START PAGE EXCERPT
Seville is a Yellow City. I don’t know what that means exactly, but it keep popping into my head, exactly that way, “Seville is a Yellow City. Seville Amarilla.” Of course the exterior meaning is obvious, and that’s why I had the thought in the first place. The buildings are yellow. Not all, of course, but the majority. If they’re not actually yellow, then they have yellow trim, or yellow tile. Even the whites here are slightly yellow. And it’s not a dirty yellow. It’s not a city that’s gone yellow. This city is intentionally yellow. Even the sunsets are yellow. The pinks and reds are confined to a very small part of the sky, way off on the horizon. But above the city, as the sun is going down, the sky turns yellow, bright and yellow. This is reflected in the river, and on everyone’s faces. There is a happy glow at sun down, relief as the sun disappears and the heat can slowly dissipate.
Seville has a special light that has inspired artists of all kinds for centuries. Hemingway, Wells, and Rillke all vacation here annually. This special light is both literal and figurative, and it touches people in different ways. For me, it has carried me out of my United States reality into a land of golden things like sunshine and olive oil. This light has turned my days here into an odd thing, strings of moments like a golden necklace. I sit on my bed in the apartment I have rented for just one month, and the late afternoon sun flickers off an on against the wall – the setting sun is being covered and uncovered by sheets hanging up to dry on the building across the narrow street.
After dark, the lampposts glow yellow. This is common, as cities try to reduce light pollution and allow people and telescopes to see the stars above. But in some cities the light is a harsh yellow, almost orange. Take San Diego for example. It’s a dangerous yellow that turns on at sun down. The yellow is the same yellow as the stoplight yellow. I’ve always wondered how this doesn’t cause more accidents. But in Seville, it’s a soft and warm yellow, reflecting (or reminding one of) the summer night air.
END PAGE EXCERPT
START SUPPLIED MATERIAL
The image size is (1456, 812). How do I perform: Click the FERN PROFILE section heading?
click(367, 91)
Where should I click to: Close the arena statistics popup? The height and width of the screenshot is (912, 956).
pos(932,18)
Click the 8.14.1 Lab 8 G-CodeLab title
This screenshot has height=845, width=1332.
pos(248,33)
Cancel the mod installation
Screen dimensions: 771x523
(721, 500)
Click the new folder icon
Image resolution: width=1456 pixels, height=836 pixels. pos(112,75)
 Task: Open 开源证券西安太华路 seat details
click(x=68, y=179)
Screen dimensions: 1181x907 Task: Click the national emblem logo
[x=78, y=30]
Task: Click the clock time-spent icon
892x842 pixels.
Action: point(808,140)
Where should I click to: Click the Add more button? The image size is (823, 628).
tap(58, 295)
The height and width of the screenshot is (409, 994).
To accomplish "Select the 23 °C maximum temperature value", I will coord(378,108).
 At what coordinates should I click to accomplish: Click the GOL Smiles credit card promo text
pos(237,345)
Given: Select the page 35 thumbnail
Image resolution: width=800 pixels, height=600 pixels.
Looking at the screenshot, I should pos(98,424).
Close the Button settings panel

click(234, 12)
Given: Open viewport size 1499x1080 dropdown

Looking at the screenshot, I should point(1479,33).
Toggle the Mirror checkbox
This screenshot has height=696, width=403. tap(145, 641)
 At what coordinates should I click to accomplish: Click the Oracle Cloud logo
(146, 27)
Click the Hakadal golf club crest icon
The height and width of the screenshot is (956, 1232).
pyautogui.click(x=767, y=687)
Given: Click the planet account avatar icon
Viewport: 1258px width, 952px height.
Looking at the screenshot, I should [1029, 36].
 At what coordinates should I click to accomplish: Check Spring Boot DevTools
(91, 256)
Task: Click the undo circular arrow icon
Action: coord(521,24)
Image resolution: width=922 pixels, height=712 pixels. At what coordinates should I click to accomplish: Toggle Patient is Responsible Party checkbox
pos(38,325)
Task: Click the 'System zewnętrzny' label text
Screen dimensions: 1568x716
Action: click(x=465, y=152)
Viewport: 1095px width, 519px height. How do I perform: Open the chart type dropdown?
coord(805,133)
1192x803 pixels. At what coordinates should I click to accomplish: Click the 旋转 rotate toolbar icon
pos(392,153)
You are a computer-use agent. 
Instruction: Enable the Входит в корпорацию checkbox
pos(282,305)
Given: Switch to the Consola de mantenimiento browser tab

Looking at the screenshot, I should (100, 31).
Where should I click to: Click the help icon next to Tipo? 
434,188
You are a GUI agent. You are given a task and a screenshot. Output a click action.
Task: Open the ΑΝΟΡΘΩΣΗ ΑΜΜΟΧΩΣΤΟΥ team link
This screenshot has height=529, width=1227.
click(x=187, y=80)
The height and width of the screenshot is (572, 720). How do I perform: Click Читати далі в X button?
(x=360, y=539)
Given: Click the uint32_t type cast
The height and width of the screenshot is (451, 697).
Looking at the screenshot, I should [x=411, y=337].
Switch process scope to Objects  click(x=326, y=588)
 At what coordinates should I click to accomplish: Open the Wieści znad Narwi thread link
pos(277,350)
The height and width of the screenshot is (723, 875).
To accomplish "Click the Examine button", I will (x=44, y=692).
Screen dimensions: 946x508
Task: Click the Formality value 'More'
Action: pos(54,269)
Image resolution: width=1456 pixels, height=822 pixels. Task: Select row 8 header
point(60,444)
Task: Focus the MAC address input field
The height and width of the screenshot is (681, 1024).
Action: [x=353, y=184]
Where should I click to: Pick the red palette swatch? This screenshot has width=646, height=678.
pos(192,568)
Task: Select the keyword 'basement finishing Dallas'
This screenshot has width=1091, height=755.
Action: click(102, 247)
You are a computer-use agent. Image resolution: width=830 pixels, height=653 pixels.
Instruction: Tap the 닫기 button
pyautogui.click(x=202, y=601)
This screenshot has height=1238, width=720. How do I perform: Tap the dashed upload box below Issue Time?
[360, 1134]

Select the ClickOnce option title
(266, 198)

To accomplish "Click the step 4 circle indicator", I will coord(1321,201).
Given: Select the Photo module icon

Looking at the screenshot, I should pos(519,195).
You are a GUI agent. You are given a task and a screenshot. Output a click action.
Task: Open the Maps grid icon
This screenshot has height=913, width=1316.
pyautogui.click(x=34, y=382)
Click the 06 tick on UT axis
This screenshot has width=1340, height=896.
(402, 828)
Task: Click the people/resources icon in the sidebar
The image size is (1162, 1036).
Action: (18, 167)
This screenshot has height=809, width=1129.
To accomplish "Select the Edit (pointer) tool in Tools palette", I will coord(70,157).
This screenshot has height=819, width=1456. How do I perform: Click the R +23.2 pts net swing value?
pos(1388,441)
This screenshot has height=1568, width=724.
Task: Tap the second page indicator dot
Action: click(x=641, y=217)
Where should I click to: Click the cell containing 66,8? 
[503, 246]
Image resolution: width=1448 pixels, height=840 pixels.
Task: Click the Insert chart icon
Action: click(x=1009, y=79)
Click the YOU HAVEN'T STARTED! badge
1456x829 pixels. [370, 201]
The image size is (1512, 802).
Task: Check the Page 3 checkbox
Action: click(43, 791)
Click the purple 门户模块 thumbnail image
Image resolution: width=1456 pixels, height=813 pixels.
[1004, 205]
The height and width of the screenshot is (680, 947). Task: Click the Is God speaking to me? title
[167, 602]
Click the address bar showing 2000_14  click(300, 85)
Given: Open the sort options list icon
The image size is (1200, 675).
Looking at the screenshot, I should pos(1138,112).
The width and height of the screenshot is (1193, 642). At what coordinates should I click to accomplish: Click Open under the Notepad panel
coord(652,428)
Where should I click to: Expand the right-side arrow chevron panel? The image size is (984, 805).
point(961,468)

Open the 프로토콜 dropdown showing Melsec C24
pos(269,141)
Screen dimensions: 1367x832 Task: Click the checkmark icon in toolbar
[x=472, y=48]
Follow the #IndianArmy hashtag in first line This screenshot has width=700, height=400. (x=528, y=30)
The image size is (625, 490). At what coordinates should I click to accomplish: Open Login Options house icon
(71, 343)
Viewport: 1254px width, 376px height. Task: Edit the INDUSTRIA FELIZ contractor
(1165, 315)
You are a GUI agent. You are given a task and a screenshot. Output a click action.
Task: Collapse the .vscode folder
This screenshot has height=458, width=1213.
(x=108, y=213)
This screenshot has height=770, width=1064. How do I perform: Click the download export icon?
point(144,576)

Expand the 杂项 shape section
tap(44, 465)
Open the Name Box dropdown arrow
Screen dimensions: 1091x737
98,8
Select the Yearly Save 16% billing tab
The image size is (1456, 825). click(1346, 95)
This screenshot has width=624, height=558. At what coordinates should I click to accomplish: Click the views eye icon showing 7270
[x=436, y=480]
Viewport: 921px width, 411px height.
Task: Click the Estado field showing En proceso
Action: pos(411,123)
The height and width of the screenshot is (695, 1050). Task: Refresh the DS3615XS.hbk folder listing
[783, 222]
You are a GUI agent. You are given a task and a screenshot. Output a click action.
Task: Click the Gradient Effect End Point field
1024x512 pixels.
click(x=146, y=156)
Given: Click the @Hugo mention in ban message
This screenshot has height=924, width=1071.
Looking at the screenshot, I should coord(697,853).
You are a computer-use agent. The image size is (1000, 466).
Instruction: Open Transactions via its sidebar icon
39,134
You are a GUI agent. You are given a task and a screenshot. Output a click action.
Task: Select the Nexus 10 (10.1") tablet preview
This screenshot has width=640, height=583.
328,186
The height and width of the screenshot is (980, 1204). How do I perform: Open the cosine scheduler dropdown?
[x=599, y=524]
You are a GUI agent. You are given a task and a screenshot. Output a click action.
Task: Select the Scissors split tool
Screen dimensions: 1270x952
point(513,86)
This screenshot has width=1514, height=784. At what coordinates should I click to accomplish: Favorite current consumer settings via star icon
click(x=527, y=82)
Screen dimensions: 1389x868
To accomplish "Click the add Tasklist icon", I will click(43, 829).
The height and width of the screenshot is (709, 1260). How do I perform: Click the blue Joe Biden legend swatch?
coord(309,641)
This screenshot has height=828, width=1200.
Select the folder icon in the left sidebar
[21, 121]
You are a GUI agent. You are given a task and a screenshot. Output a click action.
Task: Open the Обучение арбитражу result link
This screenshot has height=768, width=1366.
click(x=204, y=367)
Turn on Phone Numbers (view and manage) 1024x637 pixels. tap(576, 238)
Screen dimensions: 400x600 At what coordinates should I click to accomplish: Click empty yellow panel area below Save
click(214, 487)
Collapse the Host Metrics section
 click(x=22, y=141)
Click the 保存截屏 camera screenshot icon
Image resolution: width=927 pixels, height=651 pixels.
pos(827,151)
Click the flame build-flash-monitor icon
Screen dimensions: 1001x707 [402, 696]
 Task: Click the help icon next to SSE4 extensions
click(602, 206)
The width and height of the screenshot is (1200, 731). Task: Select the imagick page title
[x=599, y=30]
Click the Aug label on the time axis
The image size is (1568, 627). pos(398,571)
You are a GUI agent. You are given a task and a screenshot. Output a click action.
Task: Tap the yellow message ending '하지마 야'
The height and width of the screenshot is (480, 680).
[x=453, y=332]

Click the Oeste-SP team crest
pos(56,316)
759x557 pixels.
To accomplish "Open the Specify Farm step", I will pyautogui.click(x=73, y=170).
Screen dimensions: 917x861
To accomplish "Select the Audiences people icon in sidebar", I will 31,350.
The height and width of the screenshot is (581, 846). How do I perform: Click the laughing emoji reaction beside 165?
END SUPPLIED MATERIAL
> _LIST OF TASKS_:
1. Write out, word for word, the passage of the essay on Seville that begins with the words "Seville is a Yellow City. I" and ends with "can slowly dissipate.".
2. Convert the records, from their first line through the line containing "pos(392,153)" (both ends included), into a JSON list of strings with one string per line, omitting any blank lines.

> _RESULTS FOR THE EXERCISE_:
1.
Seville is a Yellow City. I don’t know what that means exactly, but it keep popping into my head, exactly that way, “Seville is a Yellow City. Seville Amarilla.” Of course the exterior meaning is obvious, and that’s why I had the thought in the first place. The buildings are yellow. Not all, of course, but the majority. If they’re not actually yellow, then they have yellow trim, or yellow tile. Even the whites here are slightly yellow. And it’s not a dirty yellow. It’s not a city that’s gone yellow. This city is intentionally yellow. Even the sunsets are yellow. The pinks and reds are confined to a very small part of the sky, way off on the horizon. But above the city, as the sun is going down, the sky turns yellow, bright and yellow. This is reflected in the river, and on everyone’s faces. There is a happy glow at sun down, relief as the sun disappears and the heat can slowly dissipate.

2.
[
  "The image size is (1456, 812). How do I perform: Click the FERN PROFILE section heading?",
  "click(367, 91)",
  "Where should I click to: Close the arena statistics popup? The height and width of the screenshot is (912, 956).",
  "pos(932,18)",
  "Click the 8.14.1 Lab 8 G-CodeLab title",
  "This screenshot has height=845, width=1332.",
  "pos(248,33)",
  "Cancel the mod installation",
  "Screen dimensions: 771x523",
  "(721, 500)",
  "Click the new folder icon",
  "Image resolution: width=1456 pixels, height=836 pixels. pos(112,75)",
  " Task: Open 开源证券西安太华路 seat details",
  "click(x=68, y=179)",
  "Screen dimensions: 1181x907 Task: Click the national emblem logo",
  "[x=78, y=30]",
  "Task: Click the clock time-spent icon",
  "892x842 pixels.",
  "Action: point(808,140)",
  "Where should I click to: Click the Add more button? The image size is (823, 628).",
  "tap(58, 295)",
  "The height and width of the screenshot is (409, 994).",
  "To accomplish \"Select the 23 °C maximum temperature value\", I will coord(378,108).",
  " At what coordinates should I click to accomplish: Click the GOL Smiles credit card promo text",
  "pos(237,345)",
  "Given: Select the page 35 thumbnail",
  "Image resolution: width=800 pixels, height=600 pixels.",
  "Looking at the screenshot, I should pos(98,424).",
  "Close the Button settings panel",
  "click(234, 12)",
  "Given: Open viewport size 1499x1080 dropdown",
  "Looking at the screenshot, I should point(1479,33).",
  "Toggle the Mirror checkbox",
  "This screenshot has height=696, width=403. tap(145, 641)",
  " At what coordinates should I click to accomplish: Click the Oracle Cloud logo",
  "(146, 27)",
  "Click the Hakadal golf club crest icon",
  "The height and width of the screenshot is (956, 1232).",
  "pyautogui.click(x=767, y=687)",
  "Given: Click the planet account avatar icon",
  "Viewport: 1258px width, 952px height.",
  "Looking at the screenshot, I should [1029, 36].",
  " At what coordinates should I click to accomplish: Check Spring Boot DevTools",
  "(91, 256)",
  "Task: Click the undo circular arrow icon",
  "Action: coord(521,24)",
  "Image resolution: width=922 pixels, height=712 pixels. At what coordinates should I click to accomplish: Toggle Patient is Responsible Party checkbox",
  "pos(38,325)",
  "Task: Click the 'System zewnętrzny' label text",
  "Screen dimensions: 1568x716",
  "Action: click(x=465, y=152)",
  "Viewport: 1095px width, 519px height. How do I perform: Open the chart type dropdown?",
  "coord(805,133)",
  "1192x803 pixels. At what coordinates should I click to accomplish: Click the 旋转 rotate toolbar icon",
  "pos(392,153)"
]